British Virgin Islands
There is currently no formal legislation regulating data protection in the British Virgin Islands (BVI) however, the BVI Government has pledged the promulgation of suitable data protection legislation, based on internationally recognised standards, to be enacted in the near future.
English Common law is persuasive (although not binding) in the BVI and accordingly, a BVI Court will recognise and subscribe to the Common law duties of confidentiality and privacy. In essence, a person's details will need to be kept confidential unless an appropriate and satisfactory exception applies. Moreover, the duty of confidentiality has been statutorily codified in various aspects of BVI legislation, in particular the Banks and Trust Companies Act, 1990 (as amended) which regulates all banking and trust/ fiduciary related activities in the BVI.

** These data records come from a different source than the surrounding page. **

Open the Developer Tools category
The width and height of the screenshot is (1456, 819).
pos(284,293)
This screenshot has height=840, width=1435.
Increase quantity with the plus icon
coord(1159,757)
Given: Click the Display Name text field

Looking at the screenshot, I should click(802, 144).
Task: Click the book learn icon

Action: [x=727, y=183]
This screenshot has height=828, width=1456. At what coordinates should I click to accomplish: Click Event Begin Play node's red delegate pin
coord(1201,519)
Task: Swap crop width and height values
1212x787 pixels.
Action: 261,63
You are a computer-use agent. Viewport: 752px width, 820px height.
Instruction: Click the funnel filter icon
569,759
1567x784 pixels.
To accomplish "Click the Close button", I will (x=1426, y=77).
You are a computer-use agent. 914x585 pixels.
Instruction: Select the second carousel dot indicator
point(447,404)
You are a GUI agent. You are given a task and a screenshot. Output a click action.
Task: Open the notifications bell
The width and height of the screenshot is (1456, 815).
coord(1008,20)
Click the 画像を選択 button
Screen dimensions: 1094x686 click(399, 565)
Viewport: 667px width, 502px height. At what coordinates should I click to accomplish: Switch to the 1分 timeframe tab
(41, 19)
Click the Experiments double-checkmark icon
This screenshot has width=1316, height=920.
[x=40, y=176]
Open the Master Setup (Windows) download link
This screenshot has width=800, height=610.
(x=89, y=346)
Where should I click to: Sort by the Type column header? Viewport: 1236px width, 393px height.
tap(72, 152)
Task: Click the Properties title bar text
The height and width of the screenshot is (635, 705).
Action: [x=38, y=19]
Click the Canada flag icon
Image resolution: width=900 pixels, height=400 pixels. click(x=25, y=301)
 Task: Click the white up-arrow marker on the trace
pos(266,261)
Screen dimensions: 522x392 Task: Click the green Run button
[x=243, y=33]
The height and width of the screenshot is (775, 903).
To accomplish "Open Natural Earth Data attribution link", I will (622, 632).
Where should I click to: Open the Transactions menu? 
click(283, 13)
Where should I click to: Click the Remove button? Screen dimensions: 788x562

In terms of specific exceptions, limitations on the duty of confidentiality and privacy would arise in terms of appropriate anti-money laundering legislation (primarily regulated by the BVI Proceeds of Criminal Conduct Act, 1997 and the Anti Money Laundering Regulations, 2008).
The Company always seeks to comply with the privacy provisions and procedures managing and maintaining personal information in the course of its BVI business.
Hong Kong
In Hong Kong, the main legislation on data protection is the Personal Data (Privacy) Ordinance (Cap. 486 of the Laws of Hong Kong) (Ordinance). The Ordinance regulates the collection, use and handling of personal data and is based around a set of data protection principles. The Ordinance was enacted in 1996 in response to Directive 95/46/EC (Data Protection Directive). The Ordinance covers much of the same ground as the Data Protection Directive, although with some significant
limitations. The Ordinance underwent major reform in 2012, primarily to add specific provisions and restrictions against the use and provision of personal data in direct marketing.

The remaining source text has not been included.